▶ **EXERCISE MATERIALS**
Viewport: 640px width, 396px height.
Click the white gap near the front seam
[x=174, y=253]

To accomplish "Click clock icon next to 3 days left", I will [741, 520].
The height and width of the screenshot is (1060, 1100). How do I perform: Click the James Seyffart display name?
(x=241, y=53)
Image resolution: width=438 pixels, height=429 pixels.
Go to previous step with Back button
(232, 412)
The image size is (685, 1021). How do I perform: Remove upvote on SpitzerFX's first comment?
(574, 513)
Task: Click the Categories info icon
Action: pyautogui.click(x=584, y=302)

--

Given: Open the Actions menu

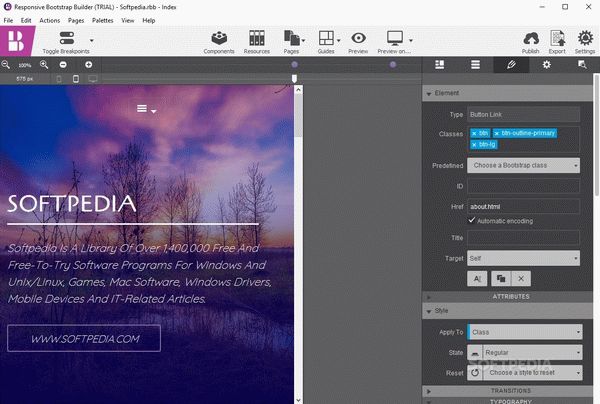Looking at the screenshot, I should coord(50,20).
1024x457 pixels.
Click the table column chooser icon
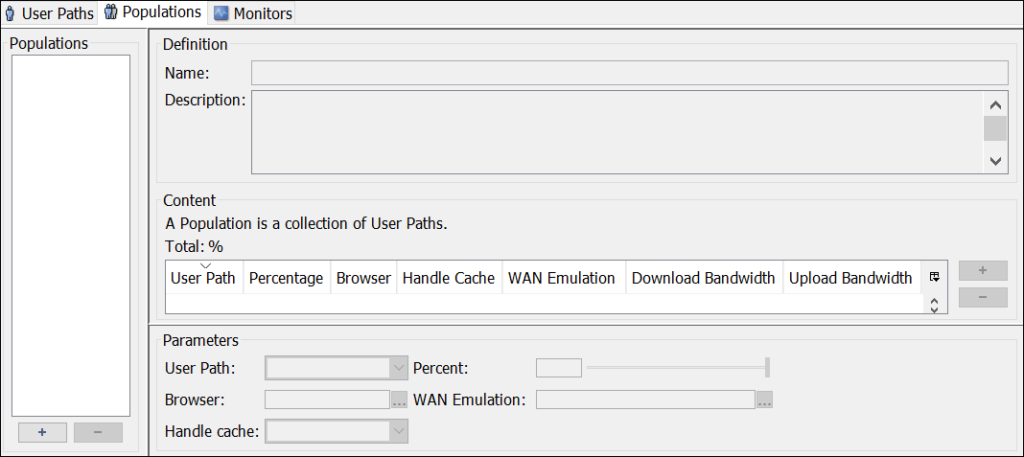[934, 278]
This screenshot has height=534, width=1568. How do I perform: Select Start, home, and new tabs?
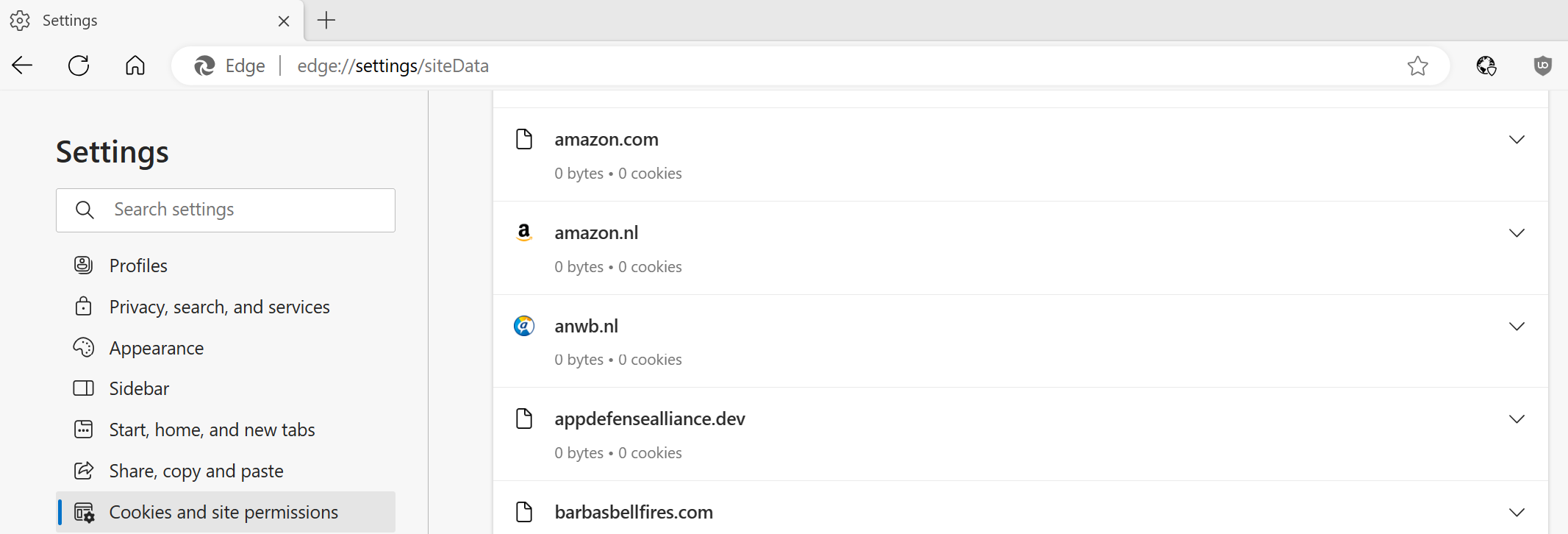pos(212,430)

==

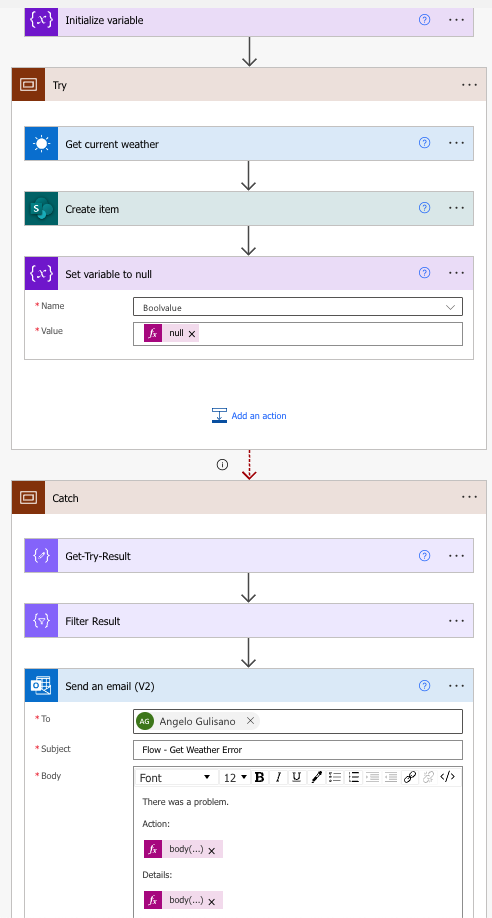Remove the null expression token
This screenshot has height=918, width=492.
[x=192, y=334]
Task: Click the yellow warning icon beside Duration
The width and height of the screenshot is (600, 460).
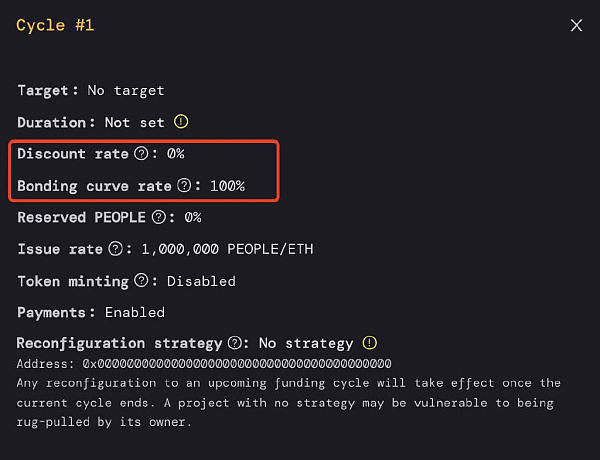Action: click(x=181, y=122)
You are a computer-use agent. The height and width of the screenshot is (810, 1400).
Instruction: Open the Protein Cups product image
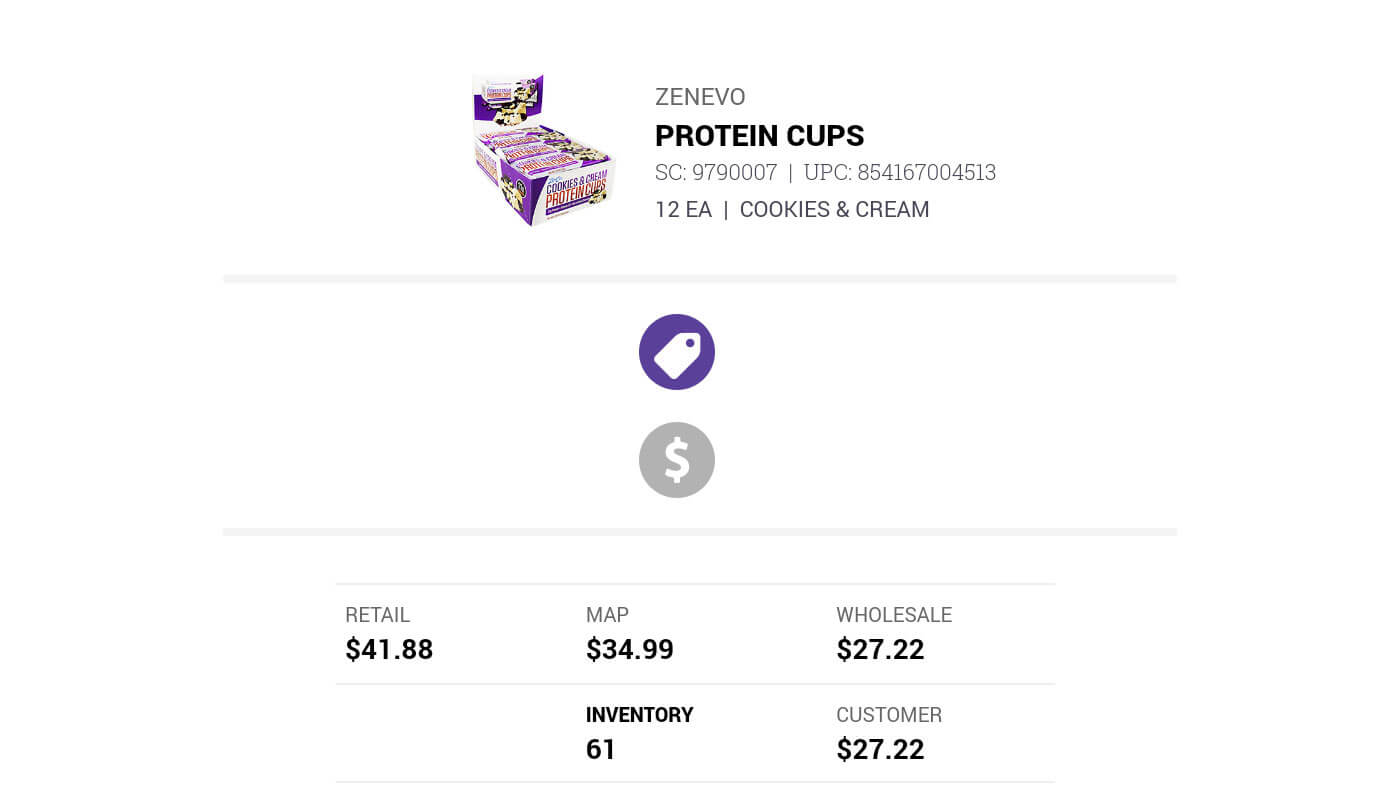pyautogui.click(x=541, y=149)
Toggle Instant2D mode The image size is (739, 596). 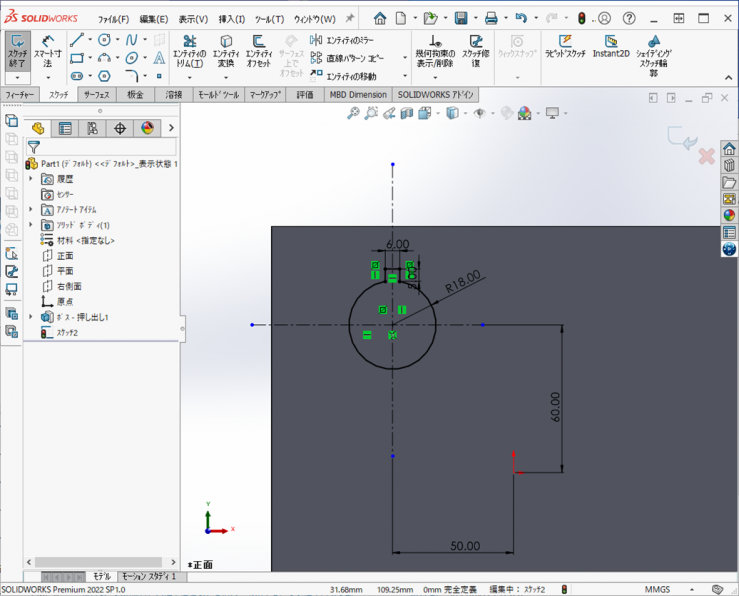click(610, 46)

▶ **WHAT YOU SHOULD DO**
Check each line of the entries above, and show every one holding the word "pixels".

▶ **RESULT OF THE TASK**
Image resolution: width=438 pixels, height=429 pixels.
1024x457 pixels.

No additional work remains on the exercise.